Now, you think then what is different between static and singleton. the main difference between those two is singleton provide you object whereas static classes provide you with a static method. Singleton can implements interfaces, inherit from other classes and it is aligned with the object-oriented concept. Also, a singleton object can be passed to other methods as a reference whereas a static object cannot be passed as a reference.

For implementing singleton pattern to your code you must consider two common steps

1. Making default constructor as a private so that it cannot be instantiated outside of the class.
2. Create public creator method, which will create an object using a private constructor and save it on a static variable. so whenever any user requested for the object using public creator method it will return cached object from a static variable.

Top level view of a singleton design pattern class diagram

Following is sample code which ensures you only one object of the class is created and provide you access to that object using GetInstance() method.

public class Singleton {
        /// <summary>
        /// Static field to stored instance of the singleton class
        /// </summary>
        private static Singleton _instance;

         /// <summary>
         /// Private construct to restrict user to instance outside the class
         /// </summary>
         private Singleton() { }

         /// <summary>
         /// GetInstance method which create new instance if its null, and return instance  
         /// </summary>
         public static Singleton GetInstance => _instance ?? (_instance = new Singleton());
}

Following are some of the example of a real-world scenario where we can use singleton design pattern

• Logging management
• Device management
• File management
• Application configuration management
• Cache management
• Session-based shopping cart management

I have implemented a small project which demonstrates how we can use the singleton pattern for Logging to file or to external resources. find below git repository link for this.

Github: Singleton Pattern Example

Circuit Breaker Design Pattern

Most of the enterprise application uses external services to make an external operation like sending Email or SMS to send notification or external API, external resources to add functionality to our application.

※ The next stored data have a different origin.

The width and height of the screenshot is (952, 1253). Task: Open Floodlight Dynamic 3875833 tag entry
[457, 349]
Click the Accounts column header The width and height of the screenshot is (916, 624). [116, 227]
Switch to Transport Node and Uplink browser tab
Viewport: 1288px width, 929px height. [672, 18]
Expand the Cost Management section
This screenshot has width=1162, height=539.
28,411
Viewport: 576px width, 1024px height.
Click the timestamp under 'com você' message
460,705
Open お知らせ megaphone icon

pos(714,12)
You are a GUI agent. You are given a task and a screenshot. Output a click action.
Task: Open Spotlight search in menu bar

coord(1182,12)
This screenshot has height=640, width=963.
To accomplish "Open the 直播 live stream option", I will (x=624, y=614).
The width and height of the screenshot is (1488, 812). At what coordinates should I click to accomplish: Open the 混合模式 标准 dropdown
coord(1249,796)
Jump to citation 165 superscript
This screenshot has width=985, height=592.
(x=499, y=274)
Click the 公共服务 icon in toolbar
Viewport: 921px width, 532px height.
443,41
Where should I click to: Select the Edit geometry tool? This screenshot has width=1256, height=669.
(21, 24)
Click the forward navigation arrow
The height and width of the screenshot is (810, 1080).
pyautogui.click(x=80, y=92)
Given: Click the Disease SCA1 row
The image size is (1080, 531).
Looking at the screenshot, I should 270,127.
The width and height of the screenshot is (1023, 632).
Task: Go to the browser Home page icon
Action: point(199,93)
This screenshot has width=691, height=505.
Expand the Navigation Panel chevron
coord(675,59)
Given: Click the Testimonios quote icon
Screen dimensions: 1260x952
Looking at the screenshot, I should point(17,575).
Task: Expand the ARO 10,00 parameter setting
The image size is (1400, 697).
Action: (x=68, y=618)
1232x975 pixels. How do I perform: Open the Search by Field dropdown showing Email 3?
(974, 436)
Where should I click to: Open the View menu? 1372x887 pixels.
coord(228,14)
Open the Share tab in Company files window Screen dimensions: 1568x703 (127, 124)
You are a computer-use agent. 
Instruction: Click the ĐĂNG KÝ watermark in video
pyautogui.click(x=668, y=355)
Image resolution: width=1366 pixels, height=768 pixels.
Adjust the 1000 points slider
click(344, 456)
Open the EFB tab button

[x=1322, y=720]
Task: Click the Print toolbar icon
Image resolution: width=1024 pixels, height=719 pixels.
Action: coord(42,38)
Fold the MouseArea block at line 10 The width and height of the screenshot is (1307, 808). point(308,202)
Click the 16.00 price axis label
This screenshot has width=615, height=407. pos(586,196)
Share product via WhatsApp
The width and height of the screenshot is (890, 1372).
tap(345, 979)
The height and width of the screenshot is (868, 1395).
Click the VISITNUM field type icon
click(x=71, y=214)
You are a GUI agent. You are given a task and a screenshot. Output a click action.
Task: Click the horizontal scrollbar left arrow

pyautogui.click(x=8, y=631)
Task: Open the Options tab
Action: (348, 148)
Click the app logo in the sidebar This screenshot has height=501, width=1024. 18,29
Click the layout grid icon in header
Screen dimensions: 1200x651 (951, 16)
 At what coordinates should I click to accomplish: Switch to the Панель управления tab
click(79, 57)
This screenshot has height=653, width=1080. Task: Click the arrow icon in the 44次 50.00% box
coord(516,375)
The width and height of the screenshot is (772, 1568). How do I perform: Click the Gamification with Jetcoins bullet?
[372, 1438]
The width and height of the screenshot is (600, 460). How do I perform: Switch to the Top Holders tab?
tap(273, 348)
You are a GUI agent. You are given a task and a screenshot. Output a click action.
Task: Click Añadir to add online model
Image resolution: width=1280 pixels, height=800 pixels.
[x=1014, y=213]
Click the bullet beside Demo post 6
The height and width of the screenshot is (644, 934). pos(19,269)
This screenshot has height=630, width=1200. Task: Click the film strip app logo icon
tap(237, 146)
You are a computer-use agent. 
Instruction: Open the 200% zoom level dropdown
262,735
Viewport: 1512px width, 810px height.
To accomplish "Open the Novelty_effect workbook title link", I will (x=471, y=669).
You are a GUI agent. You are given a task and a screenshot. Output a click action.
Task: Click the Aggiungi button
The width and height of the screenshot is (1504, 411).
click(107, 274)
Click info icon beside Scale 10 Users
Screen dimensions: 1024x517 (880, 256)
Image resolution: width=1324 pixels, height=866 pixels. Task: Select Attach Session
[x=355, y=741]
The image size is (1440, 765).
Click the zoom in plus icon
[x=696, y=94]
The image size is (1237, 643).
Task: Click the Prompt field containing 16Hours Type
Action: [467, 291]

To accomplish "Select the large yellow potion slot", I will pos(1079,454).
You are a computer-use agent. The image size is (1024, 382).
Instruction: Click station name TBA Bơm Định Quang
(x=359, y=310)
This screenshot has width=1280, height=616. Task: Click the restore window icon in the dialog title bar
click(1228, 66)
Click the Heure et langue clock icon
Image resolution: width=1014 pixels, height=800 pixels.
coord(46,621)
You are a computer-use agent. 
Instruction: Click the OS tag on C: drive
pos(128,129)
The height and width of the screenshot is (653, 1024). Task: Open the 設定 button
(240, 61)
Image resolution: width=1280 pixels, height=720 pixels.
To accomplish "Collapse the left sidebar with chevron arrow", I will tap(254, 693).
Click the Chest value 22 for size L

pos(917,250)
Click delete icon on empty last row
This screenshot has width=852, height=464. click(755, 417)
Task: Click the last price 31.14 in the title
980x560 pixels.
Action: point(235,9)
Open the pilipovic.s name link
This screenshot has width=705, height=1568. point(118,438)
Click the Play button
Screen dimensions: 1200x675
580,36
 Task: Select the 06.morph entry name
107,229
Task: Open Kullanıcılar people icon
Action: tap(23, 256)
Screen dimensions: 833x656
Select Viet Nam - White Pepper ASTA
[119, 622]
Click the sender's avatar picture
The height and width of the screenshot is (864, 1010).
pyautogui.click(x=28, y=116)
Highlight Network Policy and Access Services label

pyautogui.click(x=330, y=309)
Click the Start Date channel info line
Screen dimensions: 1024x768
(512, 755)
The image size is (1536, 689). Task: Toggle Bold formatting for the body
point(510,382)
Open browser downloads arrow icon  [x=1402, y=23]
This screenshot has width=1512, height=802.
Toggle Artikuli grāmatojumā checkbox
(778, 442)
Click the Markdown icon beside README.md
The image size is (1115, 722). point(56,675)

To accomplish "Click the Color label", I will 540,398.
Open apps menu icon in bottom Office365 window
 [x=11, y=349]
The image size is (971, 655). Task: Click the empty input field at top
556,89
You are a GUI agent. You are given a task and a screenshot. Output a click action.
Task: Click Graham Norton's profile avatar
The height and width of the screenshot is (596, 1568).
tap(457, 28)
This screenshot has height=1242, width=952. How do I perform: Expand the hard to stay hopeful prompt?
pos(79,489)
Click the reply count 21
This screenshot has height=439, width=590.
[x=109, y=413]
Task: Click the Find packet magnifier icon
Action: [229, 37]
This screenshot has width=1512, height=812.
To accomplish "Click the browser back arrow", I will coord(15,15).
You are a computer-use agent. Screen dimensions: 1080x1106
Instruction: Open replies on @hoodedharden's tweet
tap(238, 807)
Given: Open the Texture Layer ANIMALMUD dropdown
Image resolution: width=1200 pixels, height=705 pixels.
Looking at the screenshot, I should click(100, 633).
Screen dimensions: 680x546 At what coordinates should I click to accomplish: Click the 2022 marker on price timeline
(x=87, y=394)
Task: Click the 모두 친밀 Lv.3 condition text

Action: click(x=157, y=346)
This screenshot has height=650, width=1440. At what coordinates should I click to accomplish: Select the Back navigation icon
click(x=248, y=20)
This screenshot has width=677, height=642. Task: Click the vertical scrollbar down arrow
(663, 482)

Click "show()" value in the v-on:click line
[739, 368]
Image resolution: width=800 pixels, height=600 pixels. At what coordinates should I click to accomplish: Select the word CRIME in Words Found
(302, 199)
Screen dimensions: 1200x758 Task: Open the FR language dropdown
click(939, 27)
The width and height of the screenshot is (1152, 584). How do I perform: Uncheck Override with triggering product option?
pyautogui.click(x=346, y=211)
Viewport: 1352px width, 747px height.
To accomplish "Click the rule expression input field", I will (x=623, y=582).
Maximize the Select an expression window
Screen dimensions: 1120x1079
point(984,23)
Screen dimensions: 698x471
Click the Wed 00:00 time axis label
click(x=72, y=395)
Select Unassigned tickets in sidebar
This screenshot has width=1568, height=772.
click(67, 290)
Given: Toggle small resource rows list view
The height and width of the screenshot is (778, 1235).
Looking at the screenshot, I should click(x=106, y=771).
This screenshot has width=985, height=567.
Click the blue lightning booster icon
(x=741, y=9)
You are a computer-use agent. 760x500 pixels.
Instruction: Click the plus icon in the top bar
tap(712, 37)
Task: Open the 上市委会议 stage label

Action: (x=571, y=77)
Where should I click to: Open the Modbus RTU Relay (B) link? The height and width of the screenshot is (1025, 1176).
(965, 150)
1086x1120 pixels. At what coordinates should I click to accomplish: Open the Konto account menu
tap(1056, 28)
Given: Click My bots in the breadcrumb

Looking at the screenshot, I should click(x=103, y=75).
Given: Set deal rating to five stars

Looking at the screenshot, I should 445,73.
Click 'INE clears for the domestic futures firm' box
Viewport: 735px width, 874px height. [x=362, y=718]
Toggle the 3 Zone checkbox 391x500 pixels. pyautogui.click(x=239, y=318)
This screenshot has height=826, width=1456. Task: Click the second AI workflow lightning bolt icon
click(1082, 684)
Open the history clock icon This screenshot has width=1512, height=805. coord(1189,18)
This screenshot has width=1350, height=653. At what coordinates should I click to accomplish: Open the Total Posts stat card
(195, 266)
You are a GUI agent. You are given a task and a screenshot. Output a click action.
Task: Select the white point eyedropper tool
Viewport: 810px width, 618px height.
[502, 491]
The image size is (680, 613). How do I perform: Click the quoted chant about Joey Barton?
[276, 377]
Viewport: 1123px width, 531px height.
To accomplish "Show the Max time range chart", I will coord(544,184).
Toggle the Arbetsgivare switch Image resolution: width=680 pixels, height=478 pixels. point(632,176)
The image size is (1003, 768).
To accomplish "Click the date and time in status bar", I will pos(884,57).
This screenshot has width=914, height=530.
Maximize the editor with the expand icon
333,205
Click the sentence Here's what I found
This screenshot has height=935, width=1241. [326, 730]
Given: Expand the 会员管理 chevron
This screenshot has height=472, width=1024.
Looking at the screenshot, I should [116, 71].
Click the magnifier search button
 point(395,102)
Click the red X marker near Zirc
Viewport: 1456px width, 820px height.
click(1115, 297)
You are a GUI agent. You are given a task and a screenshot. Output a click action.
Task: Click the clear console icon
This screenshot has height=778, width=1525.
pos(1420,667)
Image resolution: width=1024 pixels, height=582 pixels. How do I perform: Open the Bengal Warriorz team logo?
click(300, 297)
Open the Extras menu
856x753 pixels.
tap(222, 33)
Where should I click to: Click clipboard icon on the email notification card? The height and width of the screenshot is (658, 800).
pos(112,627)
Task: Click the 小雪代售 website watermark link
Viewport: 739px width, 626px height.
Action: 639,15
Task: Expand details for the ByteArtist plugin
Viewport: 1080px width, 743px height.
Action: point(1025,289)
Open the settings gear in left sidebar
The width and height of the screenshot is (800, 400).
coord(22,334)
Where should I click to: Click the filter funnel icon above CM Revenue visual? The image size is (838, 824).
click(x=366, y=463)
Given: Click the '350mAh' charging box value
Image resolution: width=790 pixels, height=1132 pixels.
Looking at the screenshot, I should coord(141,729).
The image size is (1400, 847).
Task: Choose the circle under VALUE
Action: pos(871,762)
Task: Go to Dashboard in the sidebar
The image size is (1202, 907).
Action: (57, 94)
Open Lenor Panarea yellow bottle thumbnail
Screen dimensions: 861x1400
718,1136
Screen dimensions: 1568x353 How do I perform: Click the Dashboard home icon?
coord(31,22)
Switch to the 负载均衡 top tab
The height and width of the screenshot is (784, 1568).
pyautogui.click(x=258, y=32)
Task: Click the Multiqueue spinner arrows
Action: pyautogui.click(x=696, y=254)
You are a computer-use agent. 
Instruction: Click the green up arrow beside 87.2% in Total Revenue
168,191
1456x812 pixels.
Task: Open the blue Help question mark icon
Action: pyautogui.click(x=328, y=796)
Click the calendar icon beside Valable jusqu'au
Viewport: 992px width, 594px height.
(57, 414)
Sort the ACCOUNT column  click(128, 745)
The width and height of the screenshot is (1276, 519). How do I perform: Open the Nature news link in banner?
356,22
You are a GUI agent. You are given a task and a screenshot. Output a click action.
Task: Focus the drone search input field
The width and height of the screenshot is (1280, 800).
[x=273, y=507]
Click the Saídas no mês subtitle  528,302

Whenever we are making a call to those external services, there may be a chance that those services are down. Our application should be prepared to handle that kind of scenario. We can handle this kind of scenario using retry pattern but retry pattern assumes that external service is available and continues to make a request

The circuit breaker pattern has different than a retry pattern. The circuit breaker prevents an application to perform an external services call that is likely to fail.

This pattern has three operation state:

• Close state
• Open state
• Half Open state

Close State: Operation are executed as usual (whenever we are making the first call to the external services at the time it will be in the closed state)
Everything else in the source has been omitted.